À la demande du Conseil national des barreaux (CNB), le tribunal administratif de Nantes a annulé, sur le fondement de l’article 54 de la loi n° 71-1130 du 31 décembre 1971 portant réforme de certaines professions judiciaires et juridiques et de l’article 45 du code des marchés publics, un contrat « entièrement exécuté » comprenant des prestations juridiques attribué par la communauté de communes Loué-Brûlon-Noyen (LBN, Sarthe) avec la société Antea Group.

La communauté de communes LBN joue vraiment de mal chance puisqu’elle avait déjà dû, également à la demande du CNB, se résigner, le 30 avril 2015, à résilier elle-même un premier contrat attribué le 21 janvier 2015 pour un marché similaire à la société Atlance Ingénierie Environnement pour le même motif d’irrespect de l’article 54 de la loi de 1971. C’est donc le contrat attribué à la suite d’une seconde consultation qui a été annulé par le juge administratif.

Après avoir écarté la fin de non-recevoir opposée par LBN quant à l’intérêt à agir du CNB, le tribunalTA Nantes, 21 mars 2018, n° 1508103, Conseil national des barreaux c/ communauté de communes Loué-Brûlon-Noyen (LBN). procède à l’examen du contrat litigieux qui avait pour objet « une mission d’assistance technique, juridique, administrative et financière pour la passation d’un marché public [par la communauté de communes Loué-Brûlon-Noyen] portant sur la collecte, le transport et le traitement des déchets issus de cinq déchetteries et d’un point de collecte ».

À l’issue de la seconde consultation, rappelle le tribunal, trois candidats avaient soumis une offre et, par un acte d’engagement du 18 août 2015, le marché a été attribué à un groupement formé par la société Antea et un cabinet d’avocats mais, en fait, dès le 18 juin 2015, LBN avait informé l’un des candidats du rejet de son offre et que le marché avait été attribué à Antea. L’examen de son offre du 13 mai 2015 mentionne proposer « l’assistance du cabinet d’avocats […] pour procéder à une relecture du rapport d’analyse des offres », se borne à indiquer que la société Antea dispose « de nombreuses références avec ce cabinet et donc, d’habitudes de travail, ce qui [leur] permet une réactivité dans [leurs] échanges » et y était joint le curriculum vitae d’un avocat au barreau de Paris.

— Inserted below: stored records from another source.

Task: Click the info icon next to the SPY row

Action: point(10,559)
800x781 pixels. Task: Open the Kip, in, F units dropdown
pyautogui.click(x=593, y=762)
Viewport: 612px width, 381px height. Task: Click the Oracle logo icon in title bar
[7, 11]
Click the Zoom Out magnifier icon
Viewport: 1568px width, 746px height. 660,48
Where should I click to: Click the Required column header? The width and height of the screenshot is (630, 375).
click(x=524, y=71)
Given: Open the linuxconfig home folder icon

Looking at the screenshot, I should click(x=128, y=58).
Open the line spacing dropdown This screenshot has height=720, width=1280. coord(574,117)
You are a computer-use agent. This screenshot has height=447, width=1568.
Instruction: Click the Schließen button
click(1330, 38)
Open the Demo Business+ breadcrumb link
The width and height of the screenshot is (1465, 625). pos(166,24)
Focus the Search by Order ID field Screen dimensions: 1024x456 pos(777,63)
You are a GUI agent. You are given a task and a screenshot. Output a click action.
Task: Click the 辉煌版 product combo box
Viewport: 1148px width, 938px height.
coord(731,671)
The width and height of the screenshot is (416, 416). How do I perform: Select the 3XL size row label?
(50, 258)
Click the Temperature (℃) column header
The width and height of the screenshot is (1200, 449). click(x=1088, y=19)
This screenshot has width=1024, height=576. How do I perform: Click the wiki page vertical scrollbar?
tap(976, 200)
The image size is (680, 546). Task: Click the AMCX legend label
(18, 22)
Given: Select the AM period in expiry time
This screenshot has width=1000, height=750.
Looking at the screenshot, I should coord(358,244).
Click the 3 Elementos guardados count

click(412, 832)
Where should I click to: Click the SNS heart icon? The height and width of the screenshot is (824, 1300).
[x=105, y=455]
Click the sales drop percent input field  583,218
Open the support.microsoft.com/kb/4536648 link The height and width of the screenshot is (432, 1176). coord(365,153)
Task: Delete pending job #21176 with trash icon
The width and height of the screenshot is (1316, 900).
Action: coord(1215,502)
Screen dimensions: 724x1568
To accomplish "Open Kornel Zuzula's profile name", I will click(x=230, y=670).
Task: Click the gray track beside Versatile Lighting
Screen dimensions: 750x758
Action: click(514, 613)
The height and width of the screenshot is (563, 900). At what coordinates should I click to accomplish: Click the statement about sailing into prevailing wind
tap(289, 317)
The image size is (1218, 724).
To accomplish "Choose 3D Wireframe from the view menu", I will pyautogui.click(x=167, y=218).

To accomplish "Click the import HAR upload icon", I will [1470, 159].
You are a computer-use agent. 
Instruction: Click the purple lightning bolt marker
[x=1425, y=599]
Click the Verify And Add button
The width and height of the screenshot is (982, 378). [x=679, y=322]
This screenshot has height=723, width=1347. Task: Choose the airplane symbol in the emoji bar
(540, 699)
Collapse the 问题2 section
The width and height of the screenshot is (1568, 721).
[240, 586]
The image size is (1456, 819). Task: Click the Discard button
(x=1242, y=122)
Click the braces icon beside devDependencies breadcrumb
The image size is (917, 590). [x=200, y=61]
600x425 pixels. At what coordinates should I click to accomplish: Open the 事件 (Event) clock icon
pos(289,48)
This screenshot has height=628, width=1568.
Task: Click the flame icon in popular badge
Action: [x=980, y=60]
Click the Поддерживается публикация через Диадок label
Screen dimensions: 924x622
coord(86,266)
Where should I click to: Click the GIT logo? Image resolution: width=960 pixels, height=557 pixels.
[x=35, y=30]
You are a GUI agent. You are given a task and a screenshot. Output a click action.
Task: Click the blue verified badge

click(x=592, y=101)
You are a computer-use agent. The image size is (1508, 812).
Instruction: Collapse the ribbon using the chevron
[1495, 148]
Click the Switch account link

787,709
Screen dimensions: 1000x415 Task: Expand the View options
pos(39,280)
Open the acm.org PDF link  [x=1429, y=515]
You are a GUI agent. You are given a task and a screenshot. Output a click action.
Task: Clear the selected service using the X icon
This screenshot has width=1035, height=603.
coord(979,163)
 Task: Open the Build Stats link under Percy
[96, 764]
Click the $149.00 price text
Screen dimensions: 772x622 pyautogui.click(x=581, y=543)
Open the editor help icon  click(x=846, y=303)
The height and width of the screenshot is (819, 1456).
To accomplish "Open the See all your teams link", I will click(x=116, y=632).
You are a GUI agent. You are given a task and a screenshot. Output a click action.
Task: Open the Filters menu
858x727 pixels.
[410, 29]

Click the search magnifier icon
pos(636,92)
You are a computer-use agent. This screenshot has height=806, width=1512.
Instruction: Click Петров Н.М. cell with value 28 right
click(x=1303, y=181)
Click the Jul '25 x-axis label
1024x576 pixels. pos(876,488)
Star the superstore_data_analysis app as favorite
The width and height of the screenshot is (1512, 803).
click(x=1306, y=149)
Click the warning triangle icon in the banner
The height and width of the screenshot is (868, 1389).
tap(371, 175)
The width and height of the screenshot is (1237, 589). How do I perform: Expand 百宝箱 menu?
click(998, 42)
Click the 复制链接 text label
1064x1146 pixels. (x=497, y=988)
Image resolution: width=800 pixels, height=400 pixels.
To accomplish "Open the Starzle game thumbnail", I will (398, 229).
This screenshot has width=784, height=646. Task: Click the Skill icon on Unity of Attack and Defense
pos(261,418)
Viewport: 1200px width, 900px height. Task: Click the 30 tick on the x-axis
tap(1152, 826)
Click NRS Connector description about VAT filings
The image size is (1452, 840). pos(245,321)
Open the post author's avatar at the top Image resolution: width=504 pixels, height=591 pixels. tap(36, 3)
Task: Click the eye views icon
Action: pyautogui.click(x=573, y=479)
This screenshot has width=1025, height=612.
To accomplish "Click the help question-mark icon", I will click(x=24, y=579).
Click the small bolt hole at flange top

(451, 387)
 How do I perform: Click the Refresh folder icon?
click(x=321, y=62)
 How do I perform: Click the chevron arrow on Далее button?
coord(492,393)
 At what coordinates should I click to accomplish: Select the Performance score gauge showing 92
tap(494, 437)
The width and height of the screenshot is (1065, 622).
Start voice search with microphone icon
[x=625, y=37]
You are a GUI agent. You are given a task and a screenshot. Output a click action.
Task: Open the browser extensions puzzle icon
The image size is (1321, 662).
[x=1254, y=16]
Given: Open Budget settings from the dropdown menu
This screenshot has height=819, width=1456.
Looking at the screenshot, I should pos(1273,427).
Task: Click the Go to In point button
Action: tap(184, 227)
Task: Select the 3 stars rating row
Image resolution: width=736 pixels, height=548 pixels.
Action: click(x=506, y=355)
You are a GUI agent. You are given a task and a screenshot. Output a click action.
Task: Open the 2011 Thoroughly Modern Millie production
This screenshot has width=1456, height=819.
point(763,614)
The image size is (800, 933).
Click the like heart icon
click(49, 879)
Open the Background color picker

Ce n’est que postérieurement à la décision d’attribution du marché litigieux, relève le tribunal, qu’une lettre de candidature a été présente par le « groupement conjoint constituée de la société Antea France, attributaire, et du cabinet d’avocats […], co-signée les 31 juillet 2015 et 6 août 2015 », l’acte d’engagement du 18 août 2015 qui attribue le marché à ce groupement conjoint méconnaît les dispositions de l’article 54 de la loi de 1971 et du code des marchés publics et ce vice « affecte la licéité de l’objet même du marché et constitue une illégalité d’une particulière gravité ».

Le contrat est annulé, sans que puissent y faire obstacle, souligne le tribunal, « ni la circonstance que le contrat aurait été entièrement exécuté ni celle que son exécution a permis l’attribution d’un marché à la collecte, au transport et au traitement des déchets, qui est en cours d’exécution ».

Le CNB obtient, certes, l’annulation sollicitée du contrat litigieux mais n’obtient pas les 11 450 euros — ni même l’euro symbolique — réclamés au titre du préjudice « moral et commercial subi » dont il ne « justifie pas de l’existence » ni, non plus, l’application du second alinéa de l’article 40 du code de procédure pénale. Et au titre des frais irrépétibles, il ne reçoit qu’un modeste défraiement de 1 500 euros. Le CNB se félicite néanmoins de cette décision et rappelle que le cabinet d’avocats ne pouvait « intervenir qu’en qualité de cotraitant du marché ».